─── Records shown

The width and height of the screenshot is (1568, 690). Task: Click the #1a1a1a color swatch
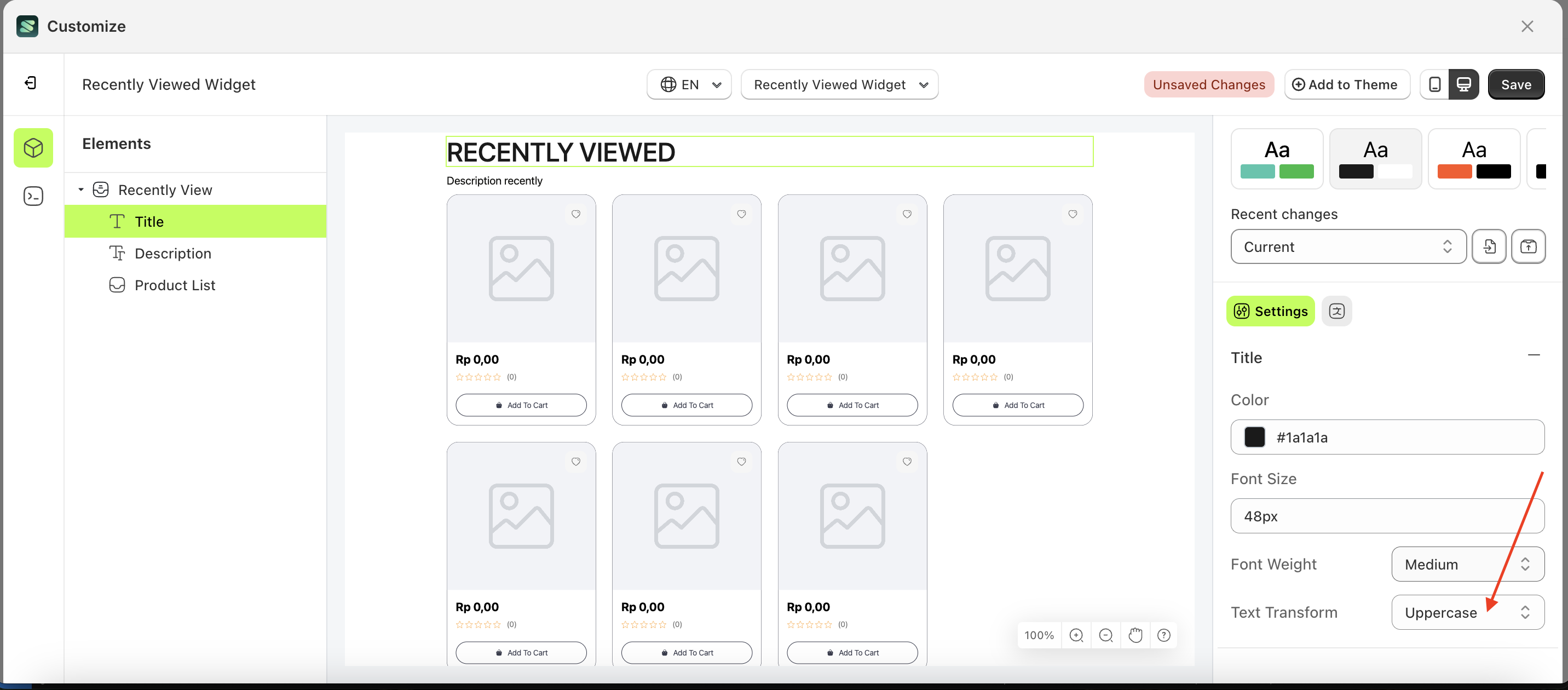click(1255, 436)
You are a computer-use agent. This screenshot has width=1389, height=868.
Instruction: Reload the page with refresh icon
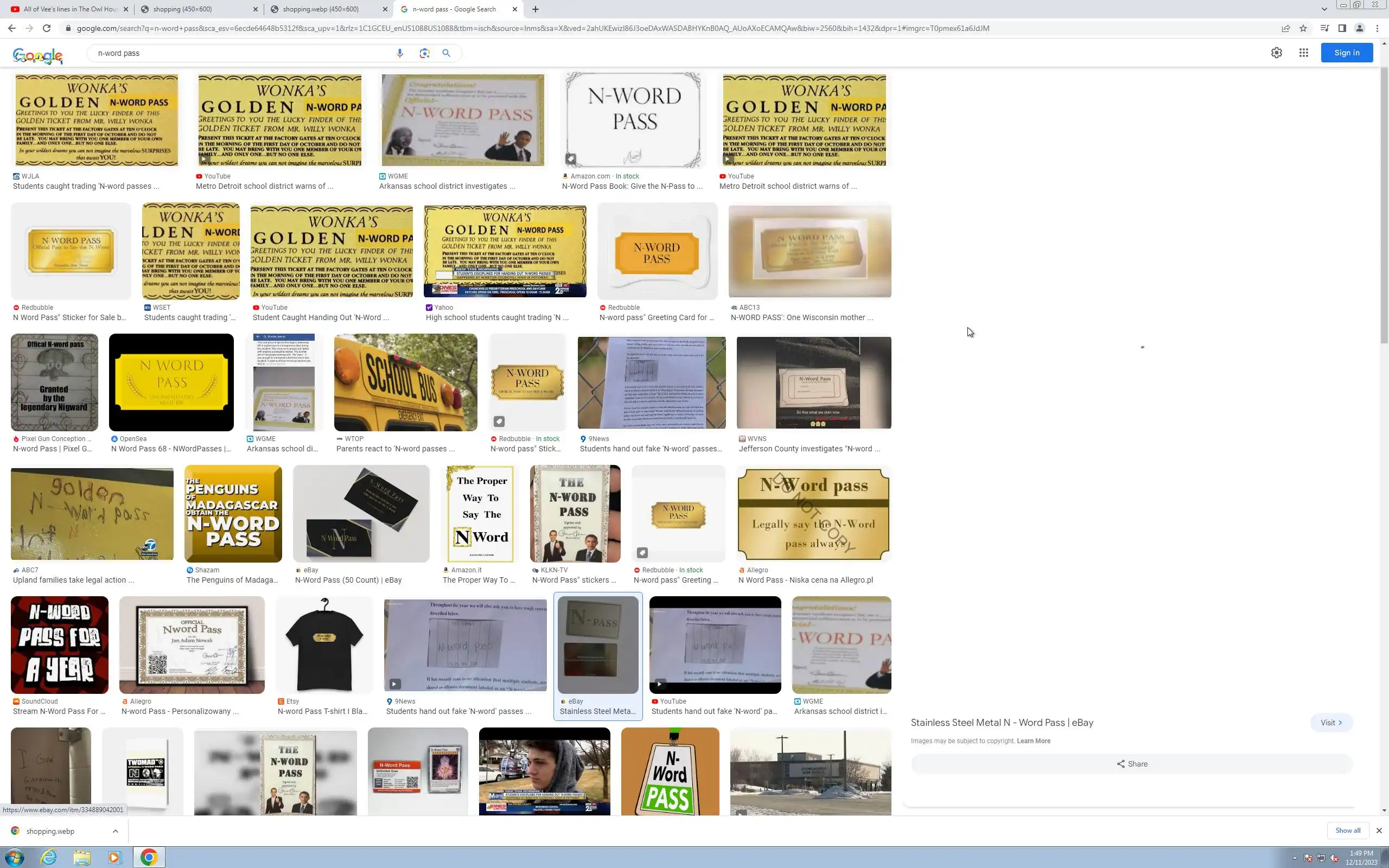point(47,28)
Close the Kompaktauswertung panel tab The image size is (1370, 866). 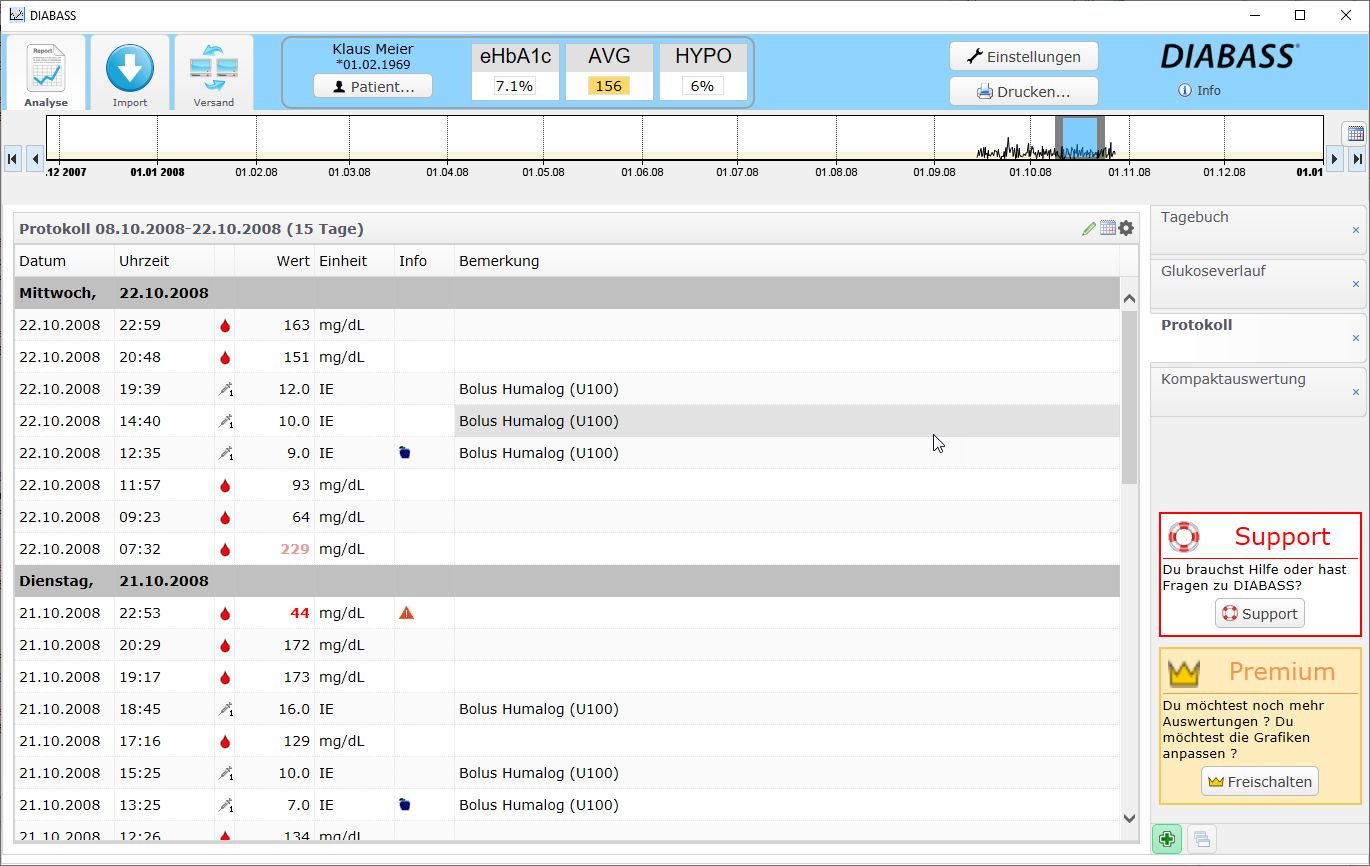point(1356,392)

──────

Set exercise
List every line above that contains the string "height". Case counts.

Finished task
The width and height of the screenshot is (1568, 690). Task: Click the #1a1a1a color swatch
You are a computer-use agent. This screenshot has width=1389, height=868.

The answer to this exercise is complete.